You sell one put option contract (equivalent to 100 shares) on XYZ with a strike price of $45 and an expiration date one month away. The premium received for selling this put option is $2 per share, totaling $200 for the contract.

3. Cash Secured

You must ensure that you have $4,500 in your trading account to cover the potential obligation of buying 100 shares at $45 each if the put option is assigned.

4. Possible Outcomes at Expiration

  • If XYZ stays above $45: The put option expires worthless. You keep the $200 premium as profit, which is a nice return without even purchasing the stock.
  • If XYZ falls below $45: You are assigned to buy 100 shares of XYZ at $45 per share, despite the current market price. You effectively pay $4,300 ($4,500 minus the $200 premium) for shares that may be worth less in the market at that time.

Trading Tips for Cash-Secured Puts

This may all seem a little bit confusing… Or, it’s maybe too much info coming towards you at once.

Let us help you with a few tips:

  1. Choose Familiar Stocks: Only sell puts on stocks you understand and are willing to own. This reduces the risk as you’re more likely to know when the company is undervalued or overvalued.
  2. Pick a Comfortable Strike Price: Set the strike price at a level where you’d be happy to buy the stock. This price should represent a good value for the underlying asset.
  3. Monitor Expiration Dates: Opt for expiration dates that align with your investment strategy. Shorter durations can mean less risk of significant price changes, while longer terms might offer higher premiums.
  4. Manage Your Cash Reserves: Since this strategy requires you to potentially buy the stock, ensure you always have sufficient cash to cover the purchase. Avoid using these funds for other investments.
  5. Consider Volatility: Higher volatility often means higher premiums, which is beneficial when selling puts. However, be mindful that it also increases the likelihood of price swings that could force you to buy the stock at an unfavorable price.

Conclusion

The bottom line is: selling puts can be a strategic and profitable approach if you are knowledgeable about the stocks and market conditions, and are financially prepared to handle the obligation to buy the stock if the market moves against you.

Frequently Asked Questions

Do you earn interest on cash secured puts?

No, you do not earn interest on the cash set aside for cash secured puts. This cash must be available to potentially purchase the stock, so it cannot be used for other investments that might earn interest.

Is a cash-secured put bullish?

Yes, a cash-secured put strategy is generally considered bullish to neutral. It reflects a trader’s expectation that the stock will either remain flat or rise over time, which allows them to keep the premium without buying the stock.

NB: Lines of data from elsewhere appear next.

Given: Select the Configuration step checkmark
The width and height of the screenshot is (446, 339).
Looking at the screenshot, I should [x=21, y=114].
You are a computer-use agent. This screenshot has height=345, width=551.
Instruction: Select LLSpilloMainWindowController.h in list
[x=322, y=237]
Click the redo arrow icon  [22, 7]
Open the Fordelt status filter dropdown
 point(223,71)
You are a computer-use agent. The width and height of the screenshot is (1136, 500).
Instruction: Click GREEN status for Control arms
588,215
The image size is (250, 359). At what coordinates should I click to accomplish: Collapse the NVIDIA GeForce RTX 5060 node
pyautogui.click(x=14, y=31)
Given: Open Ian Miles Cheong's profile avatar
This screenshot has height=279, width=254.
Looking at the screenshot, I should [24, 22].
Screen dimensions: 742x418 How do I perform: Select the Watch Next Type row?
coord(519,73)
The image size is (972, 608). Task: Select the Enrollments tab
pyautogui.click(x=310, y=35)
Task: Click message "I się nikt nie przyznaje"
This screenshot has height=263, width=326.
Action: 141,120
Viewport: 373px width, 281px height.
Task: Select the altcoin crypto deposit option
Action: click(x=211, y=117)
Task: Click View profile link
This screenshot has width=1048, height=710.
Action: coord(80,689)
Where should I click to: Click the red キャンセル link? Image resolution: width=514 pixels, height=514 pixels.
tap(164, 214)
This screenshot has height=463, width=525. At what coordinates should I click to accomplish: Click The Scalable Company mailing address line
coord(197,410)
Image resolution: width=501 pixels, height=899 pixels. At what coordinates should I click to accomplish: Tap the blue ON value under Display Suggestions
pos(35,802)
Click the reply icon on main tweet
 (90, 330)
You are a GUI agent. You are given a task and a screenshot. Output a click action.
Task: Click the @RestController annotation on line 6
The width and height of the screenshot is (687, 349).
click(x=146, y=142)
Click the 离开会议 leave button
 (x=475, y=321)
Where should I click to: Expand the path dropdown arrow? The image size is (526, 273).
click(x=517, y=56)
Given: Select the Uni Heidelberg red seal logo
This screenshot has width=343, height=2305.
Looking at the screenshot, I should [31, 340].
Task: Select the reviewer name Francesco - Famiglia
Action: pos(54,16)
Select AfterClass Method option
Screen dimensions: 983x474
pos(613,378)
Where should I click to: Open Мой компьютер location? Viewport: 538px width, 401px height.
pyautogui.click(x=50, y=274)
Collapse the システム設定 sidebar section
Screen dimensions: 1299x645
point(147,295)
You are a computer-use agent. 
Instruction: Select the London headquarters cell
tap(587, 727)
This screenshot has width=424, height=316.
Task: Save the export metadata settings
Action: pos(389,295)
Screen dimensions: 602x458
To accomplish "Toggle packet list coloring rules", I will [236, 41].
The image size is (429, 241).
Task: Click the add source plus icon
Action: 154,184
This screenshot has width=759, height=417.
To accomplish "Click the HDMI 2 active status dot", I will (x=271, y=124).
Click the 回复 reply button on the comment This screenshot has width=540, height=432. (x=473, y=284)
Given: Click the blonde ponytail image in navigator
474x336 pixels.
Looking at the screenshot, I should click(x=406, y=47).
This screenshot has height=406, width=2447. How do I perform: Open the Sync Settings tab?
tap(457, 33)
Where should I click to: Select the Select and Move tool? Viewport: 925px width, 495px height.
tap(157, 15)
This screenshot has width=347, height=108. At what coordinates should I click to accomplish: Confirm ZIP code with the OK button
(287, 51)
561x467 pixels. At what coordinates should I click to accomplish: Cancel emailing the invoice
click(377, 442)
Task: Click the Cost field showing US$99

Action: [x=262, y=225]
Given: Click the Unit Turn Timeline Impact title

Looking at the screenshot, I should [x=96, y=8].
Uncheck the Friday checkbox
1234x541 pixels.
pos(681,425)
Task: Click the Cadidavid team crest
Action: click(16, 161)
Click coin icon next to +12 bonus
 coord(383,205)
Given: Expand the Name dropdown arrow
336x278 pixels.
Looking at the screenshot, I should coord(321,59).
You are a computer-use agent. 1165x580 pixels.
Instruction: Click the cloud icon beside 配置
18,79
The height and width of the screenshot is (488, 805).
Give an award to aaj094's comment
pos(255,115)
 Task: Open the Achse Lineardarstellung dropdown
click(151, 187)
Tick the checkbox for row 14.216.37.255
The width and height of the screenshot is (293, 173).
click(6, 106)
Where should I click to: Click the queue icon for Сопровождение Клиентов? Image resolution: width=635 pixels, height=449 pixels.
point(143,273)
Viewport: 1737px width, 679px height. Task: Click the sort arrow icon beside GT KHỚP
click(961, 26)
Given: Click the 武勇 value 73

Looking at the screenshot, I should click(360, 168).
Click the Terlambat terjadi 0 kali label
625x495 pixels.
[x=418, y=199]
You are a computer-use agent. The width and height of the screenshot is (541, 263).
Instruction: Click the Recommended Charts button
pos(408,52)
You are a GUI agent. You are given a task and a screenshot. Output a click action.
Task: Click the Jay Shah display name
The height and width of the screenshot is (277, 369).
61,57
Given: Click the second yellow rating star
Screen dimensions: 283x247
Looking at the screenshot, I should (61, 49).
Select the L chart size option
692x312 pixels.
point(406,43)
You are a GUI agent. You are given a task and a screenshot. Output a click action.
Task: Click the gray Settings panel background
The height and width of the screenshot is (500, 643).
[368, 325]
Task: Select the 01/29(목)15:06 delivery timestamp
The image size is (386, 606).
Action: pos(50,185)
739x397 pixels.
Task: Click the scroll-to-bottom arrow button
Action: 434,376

However, the trader must also be willing to purchase the stock at the strike price if it declines, indicating some level of confidence in its value or potential recovery.

Is selling puts a good idea (or safe)?

Selling puts, particularly cash-secured puts, can be a good strategy under certain conditions, but it comes with its risks and is not necessarily “safe” for every investor.

Good Idea When:

  1. You Want to Own the Stock: It’s beneficial if you’re looking to buy the stock at a lower price than the current market value.
  2. Seeking Additional Income: The premiums received from selling puts can be an attractive source of income.
  3. Market Conditions Favor It: In a stable or rising market, the risks of the stock falling significantly below the strike price are reduced.